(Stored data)
--- START ---
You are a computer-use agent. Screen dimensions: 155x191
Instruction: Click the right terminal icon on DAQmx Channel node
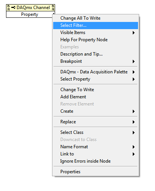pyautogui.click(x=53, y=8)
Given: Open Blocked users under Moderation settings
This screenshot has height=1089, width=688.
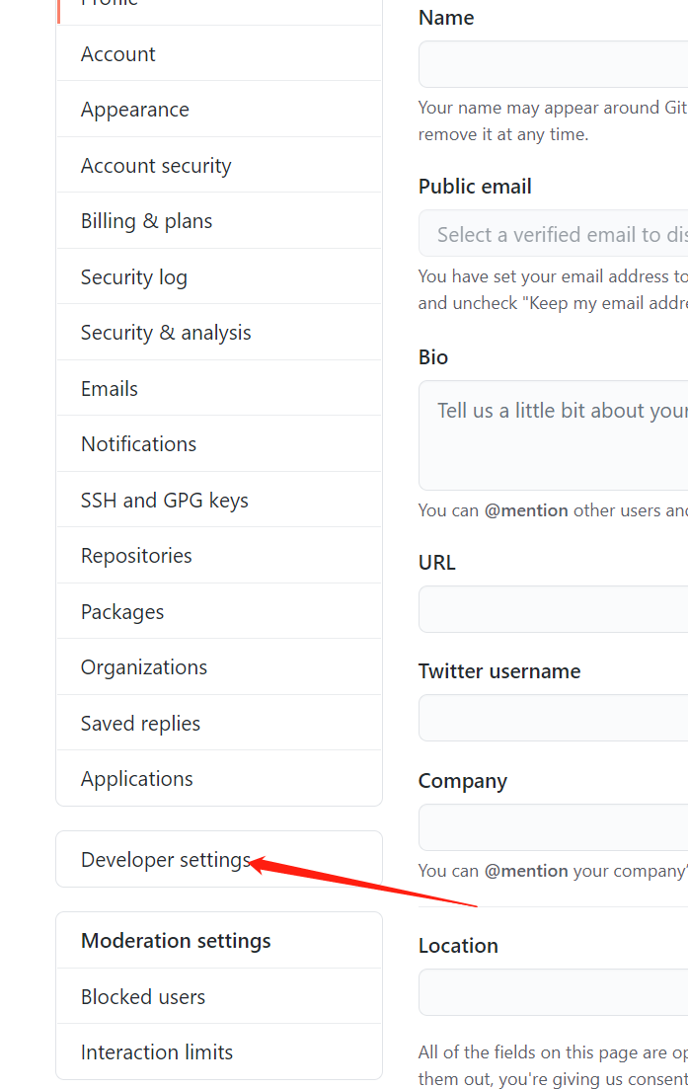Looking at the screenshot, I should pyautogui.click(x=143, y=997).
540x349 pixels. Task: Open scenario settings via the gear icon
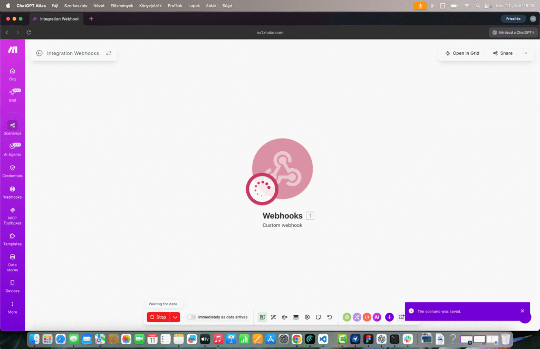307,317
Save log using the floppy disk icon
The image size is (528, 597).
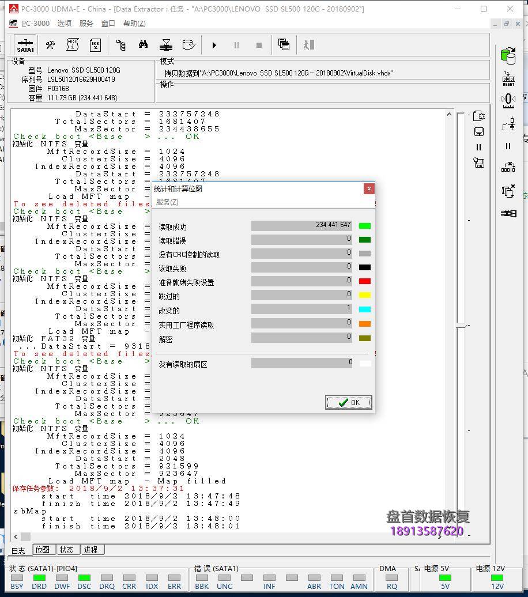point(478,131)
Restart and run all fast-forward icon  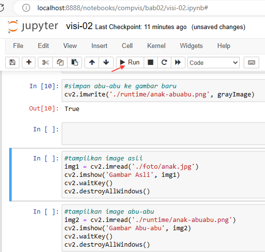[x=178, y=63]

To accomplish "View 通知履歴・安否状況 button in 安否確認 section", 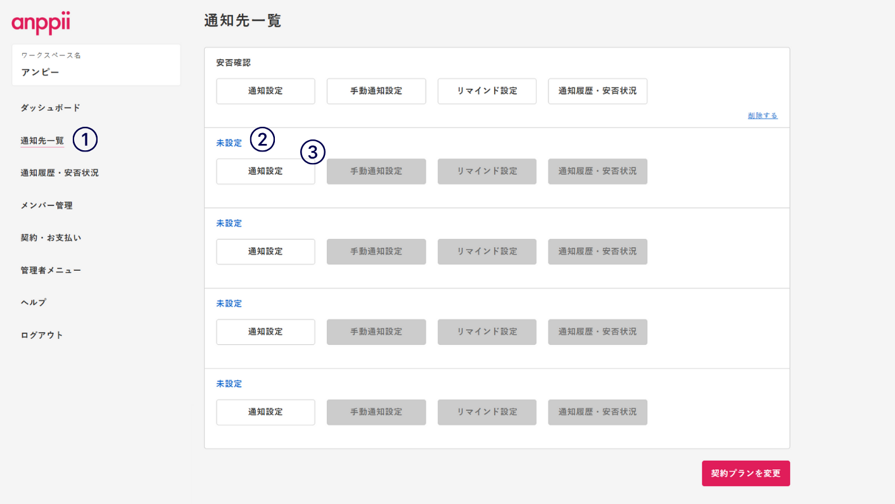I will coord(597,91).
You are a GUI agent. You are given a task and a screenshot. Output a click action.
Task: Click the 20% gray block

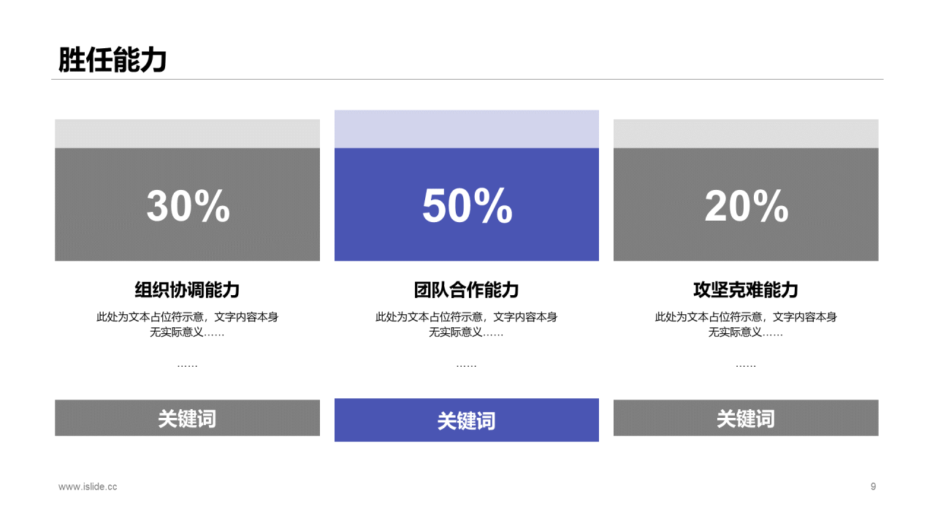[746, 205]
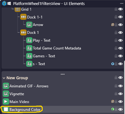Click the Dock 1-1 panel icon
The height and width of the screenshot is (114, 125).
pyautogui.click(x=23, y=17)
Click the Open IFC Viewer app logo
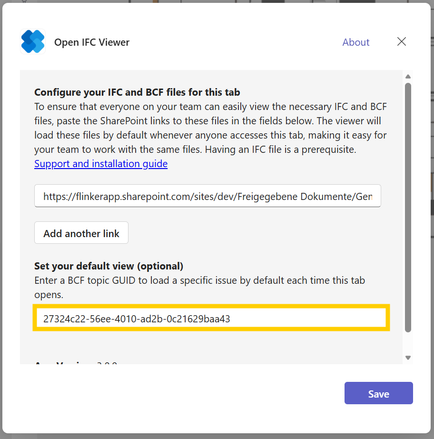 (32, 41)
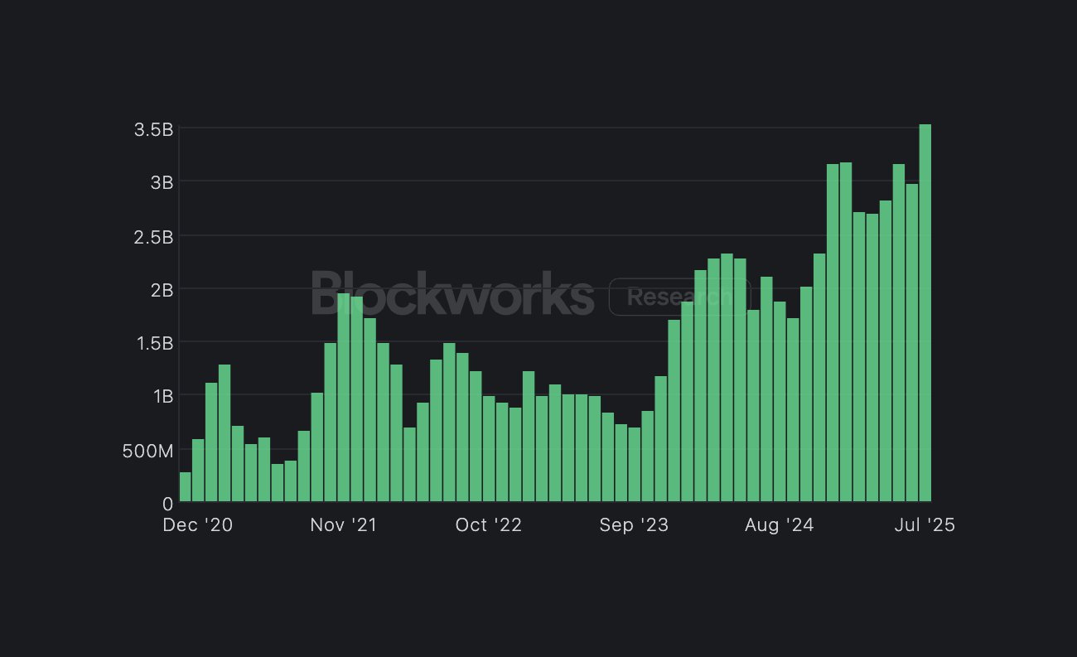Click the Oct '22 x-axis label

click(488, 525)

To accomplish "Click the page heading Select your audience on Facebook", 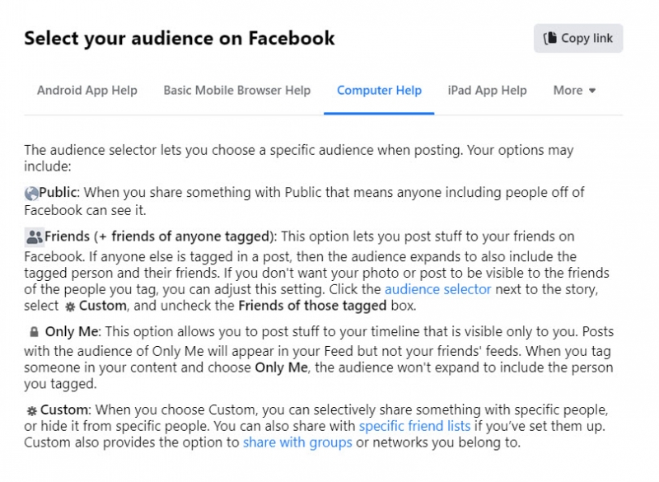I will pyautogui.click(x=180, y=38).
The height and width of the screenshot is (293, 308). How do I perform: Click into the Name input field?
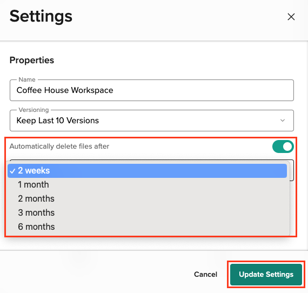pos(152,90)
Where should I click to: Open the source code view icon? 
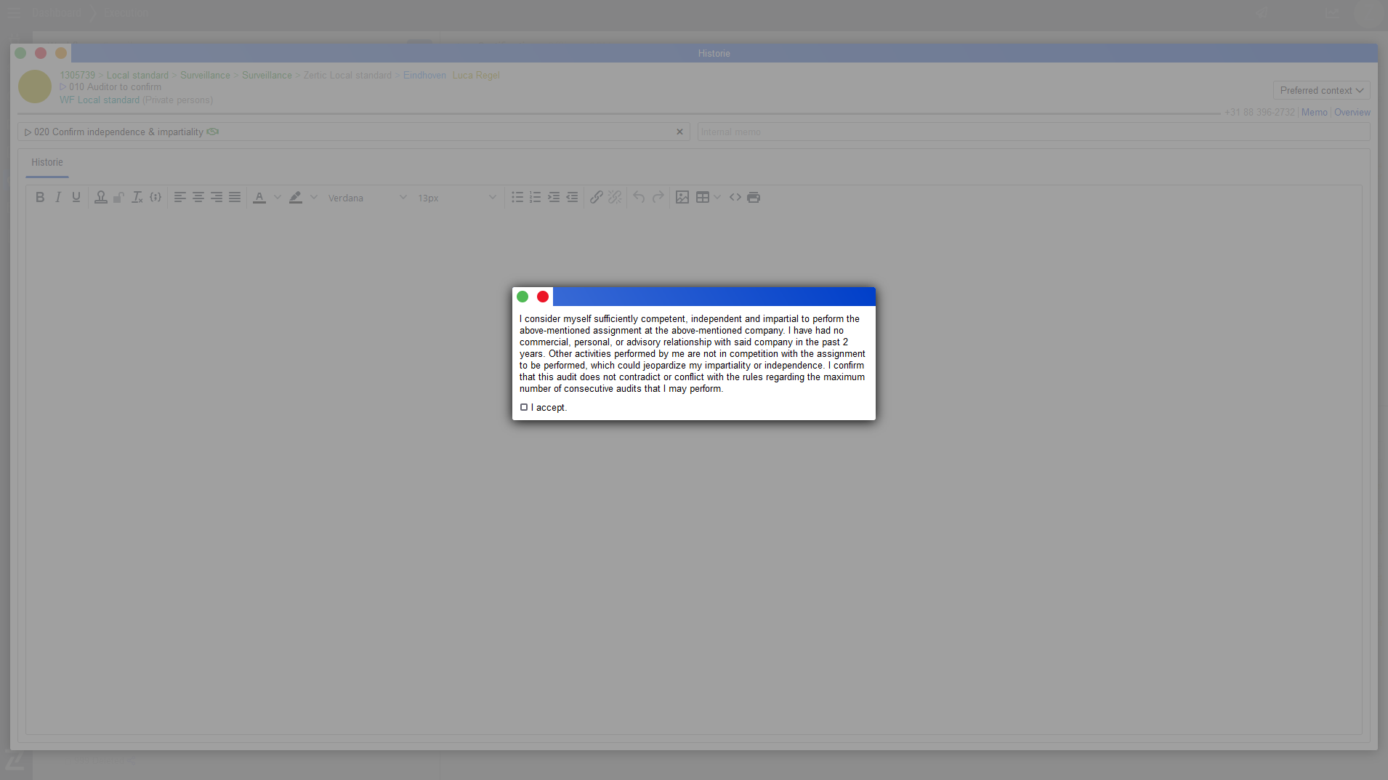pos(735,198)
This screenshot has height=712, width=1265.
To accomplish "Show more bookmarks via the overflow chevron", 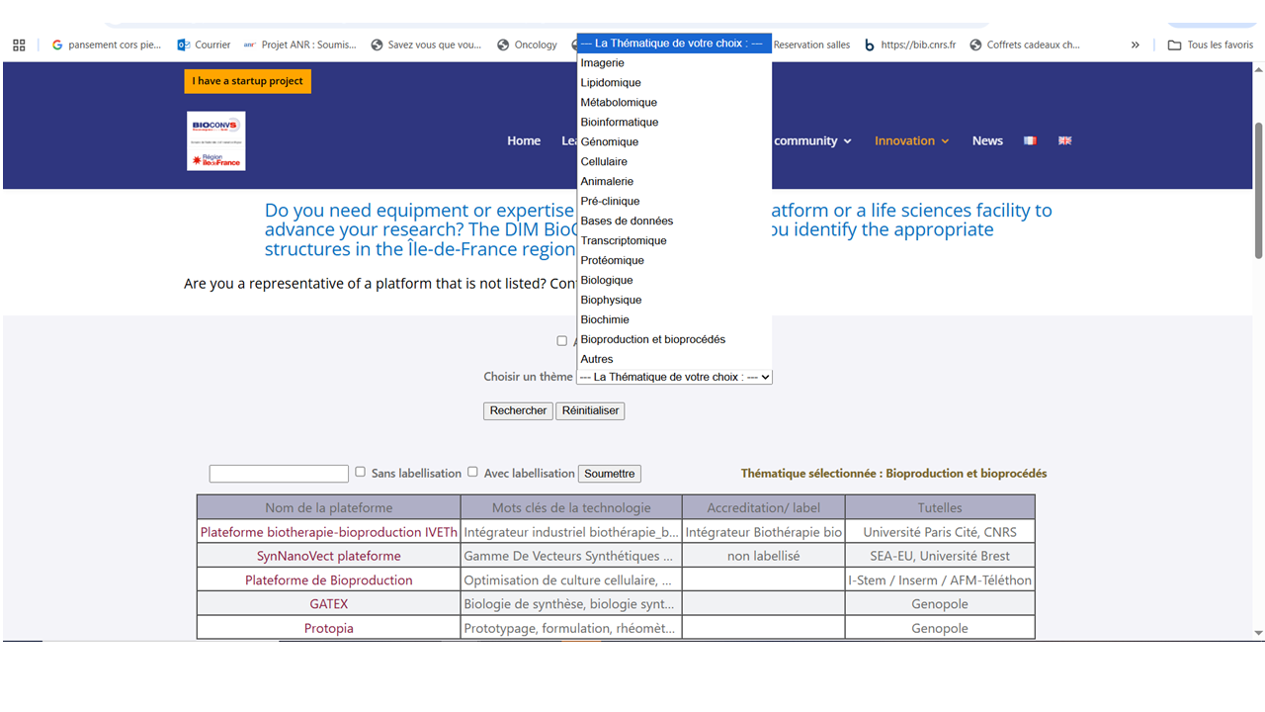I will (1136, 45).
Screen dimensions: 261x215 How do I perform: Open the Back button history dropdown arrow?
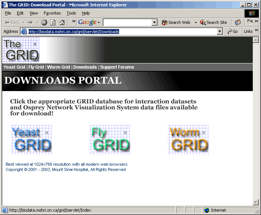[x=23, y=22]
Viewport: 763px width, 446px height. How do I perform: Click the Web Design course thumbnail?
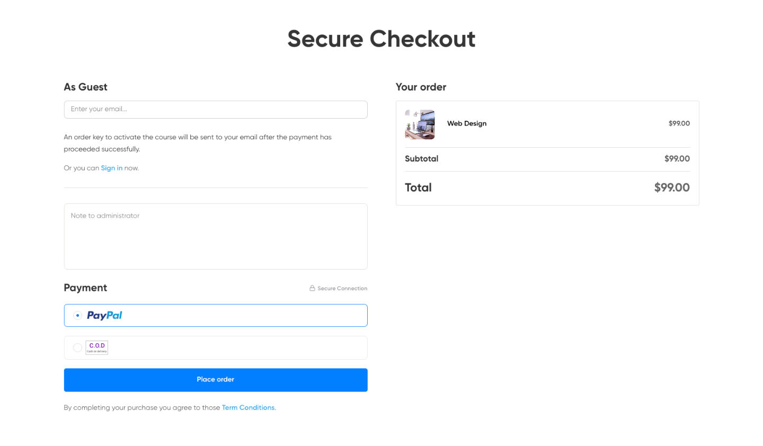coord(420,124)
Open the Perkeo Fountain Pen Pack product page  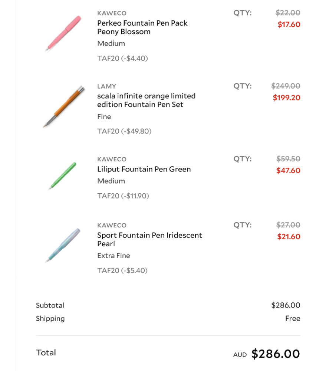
--- END ---
● Problem to work on
Look through the entries above and report each line where the string "agent" occurs.

● Problem solution
You are a computer-use agent. Screen dimensions: 155x191
You are a GUI agent. You are given a task and a screenshot. Output a click action.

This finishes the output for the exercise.